O 25 de Abril foi uma importantíssima vitória para todos aqueles que, como eu, acreditam que só um regime democrático tem a capacidade de servir e honrar o seu povo. Sobre isso não tenho dúvidas nenhumas, nem receio algum de ostentar um cravo na lapela e saudar todos os heróis que resistiram à ditadura e…


Abril cumpriu o seu propósito maior de efetivar a democracia – sobre isso, não há nada que duvidar. No entanto, o facto de vivermos num regime democrático não quer dizer que vivamos em liberdade. Hoje, tal como no tempo da ditadura, vivemos presos a um Estado que, já não sendo repressivo, continua a ser paternalista, moralista, corporativista e saqueador.
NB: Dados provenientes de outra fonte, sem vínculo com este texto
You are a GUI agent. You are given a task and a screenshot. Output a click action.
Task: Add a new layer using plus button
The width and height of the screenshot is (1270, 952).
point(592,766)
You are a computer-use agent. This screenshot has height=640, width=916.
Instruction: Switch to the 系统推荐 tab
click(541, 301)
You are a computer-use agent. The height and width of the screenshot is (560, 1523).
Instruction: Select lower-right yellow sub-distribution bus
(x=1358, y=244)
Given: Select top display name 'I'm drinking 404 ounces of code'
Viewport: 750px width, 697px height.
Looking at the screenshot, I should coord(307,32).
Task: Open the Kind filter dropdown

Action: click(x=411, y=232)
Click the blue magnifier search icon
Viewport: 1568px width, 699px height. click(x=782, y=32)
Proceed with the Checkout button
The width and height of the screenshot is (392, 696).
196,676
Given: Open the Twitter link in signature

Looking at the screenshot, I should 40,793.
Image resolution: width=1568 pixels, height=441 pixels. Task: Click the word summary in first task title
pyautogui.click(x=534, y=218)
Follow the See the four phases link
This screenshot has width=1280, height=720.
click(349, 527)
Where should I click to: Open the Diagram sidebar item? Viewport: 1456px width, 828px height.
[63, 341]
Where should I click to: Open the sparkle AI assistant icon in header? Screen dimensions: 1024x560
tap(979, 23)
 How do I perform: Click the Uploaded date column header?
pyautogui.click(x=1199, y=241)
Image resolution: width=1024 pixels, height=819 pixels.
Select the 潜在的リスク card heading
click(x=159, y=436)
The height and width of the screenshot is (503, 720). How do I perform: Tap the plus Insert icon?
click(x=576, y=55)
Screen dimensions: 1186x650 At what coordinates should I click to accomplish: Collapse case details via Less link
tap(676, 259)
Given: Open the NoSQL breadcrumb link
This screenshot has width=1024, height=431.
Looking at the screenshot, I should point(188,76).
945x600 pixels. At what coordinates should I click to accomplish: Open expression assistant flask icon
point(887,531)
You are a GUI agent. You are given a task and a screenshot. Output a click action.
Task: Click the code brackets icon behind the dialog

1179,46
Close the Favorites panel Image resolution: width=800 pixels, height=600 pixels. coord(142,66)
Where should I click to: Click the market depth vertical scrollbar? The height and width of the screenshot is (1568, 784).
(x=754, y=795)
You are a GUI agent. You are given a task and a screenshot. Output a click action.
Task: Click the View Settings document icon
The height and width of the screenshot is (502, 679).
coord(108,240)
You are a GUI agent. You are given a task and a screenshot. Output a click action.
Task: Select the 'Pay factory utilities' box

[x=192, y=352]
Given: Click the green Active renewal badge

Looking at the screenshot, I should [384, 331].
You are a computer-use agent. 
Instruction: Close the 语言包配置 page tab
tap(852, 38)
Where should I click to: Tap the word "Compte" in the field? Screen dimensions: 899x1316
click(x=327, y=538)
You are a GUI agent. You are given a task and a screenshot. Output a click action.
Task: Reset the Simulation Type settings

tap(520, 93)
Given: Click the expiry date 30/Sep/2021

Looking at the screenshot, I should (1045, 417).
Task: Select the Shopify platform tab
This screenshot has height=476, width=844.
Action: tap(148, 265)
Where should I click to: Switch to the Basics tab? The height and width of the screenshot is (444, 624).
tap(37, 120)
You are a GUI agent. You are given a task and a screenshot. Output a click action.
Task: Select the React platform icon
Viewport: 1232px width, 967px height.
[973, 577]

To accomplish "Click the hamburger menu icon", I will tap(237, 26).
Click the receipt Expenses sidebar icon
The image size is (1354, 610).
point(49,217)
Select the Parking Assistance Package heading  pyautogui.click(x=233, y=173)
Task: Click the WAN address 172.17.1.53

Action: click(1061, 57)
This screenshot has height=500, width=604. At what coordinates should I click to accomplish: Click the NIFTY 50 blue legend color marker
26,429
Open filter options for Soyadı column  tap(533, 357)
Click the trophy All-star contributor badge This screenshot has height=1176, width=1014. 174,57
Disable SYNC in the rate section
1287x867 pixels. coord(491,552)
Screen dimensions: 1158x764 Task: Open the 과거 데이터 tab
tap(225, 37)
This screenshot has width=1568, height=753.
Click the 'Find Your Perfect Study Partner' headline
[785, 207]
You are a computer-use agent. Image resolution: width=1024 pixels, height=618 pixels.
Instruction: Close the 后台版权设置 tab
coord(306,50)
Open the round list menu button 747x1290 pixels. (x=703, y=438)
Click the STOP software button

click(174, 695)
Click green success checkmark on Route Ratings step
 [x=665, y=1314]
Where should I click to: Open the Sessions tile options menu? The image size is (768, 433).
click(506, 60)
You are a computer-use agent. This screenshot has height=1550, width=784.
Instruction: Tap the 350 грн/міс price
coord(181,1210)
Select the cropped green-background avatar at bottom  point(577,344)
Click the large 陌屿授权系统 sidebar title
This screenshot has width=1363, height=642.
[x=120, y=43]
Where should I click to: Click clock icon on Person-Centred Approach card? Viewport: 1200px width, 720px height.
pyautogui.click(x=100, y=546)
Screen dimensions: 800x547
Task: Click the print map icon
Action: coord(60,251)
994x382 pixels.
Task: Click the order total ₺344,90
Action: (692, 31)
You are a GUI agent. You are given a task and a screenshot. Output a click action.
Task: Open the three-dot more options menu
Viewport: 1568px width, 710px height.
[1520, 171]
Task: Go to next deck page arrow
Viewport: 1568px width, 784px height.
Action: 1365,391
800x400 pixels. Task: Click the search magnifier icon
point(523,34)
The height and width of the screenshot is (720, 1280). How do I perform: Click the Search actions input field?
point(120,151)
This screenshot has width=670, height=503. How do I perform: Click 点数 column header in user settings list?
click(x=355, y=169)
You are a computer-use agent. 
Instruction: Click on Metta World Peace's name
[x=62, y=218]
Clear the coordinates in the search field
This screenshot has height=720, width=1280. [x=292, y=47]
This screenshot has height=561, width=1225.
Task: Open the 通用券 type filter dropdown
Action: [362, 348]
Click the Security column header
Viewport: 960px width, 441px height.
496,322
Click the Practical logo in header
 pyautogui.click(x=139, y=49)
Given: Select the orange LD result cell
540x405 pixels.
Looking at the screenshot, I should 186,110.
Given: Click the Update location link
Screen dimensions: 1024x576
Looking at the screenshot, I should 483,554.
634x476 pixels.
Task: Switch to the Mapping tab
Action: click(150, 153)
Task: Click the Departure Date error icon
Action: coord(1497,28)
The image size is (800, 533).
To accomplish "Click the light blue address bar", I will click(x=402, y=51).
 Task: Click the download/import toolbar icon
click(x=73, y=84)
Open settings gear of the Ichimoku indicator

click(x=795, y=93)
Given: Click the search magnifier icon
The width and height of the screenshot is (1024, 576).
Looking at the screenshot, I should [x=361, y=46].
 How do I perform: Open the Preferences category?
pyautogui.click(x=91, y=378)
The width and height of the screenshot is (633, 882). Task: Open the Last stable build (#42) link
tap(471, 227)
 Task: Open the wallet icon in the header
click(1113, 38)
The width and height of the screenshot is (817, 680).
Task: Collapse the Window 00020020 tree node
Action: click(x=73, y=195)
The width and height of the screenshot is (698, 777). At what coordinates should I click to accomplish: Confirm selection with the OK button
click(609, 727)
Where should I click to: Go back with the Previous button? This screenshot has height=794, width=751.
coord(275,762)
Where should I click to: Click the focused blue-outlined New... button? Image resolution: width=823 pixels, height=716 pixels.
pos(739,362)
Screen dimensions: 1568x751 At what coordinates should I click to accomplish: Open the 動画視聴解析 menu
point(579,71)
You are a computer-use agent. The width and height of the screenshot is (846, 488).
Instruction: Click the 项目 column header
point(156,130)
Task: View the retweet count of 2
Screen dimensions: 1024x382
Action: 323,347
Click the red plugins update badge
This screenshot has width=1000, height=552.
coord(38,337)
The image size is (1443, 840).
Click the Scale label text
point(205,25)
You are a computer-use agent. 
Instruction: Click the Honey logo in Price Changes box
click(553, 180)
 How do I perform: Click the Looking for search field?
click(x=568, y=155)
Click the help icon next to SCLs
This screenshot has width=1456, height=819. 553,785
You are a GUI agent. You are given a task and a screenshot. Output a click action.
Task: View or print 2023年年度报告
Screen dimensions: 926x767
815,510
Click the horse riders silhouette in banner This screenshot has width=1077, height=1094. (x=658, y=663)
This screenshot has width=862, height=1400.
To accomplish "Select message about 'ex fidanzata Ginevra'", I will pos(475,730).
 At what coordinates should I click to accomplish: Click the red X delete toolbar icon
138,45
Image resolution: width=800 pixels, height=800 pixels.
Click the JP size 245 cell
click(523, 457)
Paternalista porque se arroga ao direito de fazer escolhas que não respeitam a individualidade de cada cidadão, moralista porque nos impõe uma visão da sociedade que nunca fomos chamados a escolher, corporativista porque alimenta uma casta de burocratas e saqueador porque todos os dias nos vai à carteira para continuar a alimentar o seus vícios.

Vivemos num paternalismo estatal que tenta desesperadamente construir um homem novo. Livre de vícios como o álcool e o tabaco, afastado de tradições apelidadas de bárbaras como a tourada ou a caça, tendencialmente vegetariano, laico, socialista e a viver de acordo com aquilo a que uma nova moralidade pós-
-moderna nos obriga. Que ninguém duvide que existe um processo em curso de higienização da sociedade. No fim de tudo isto, nada nos distinguirá uns dos outros, porque o nosso mapa de valores será exatamente igual.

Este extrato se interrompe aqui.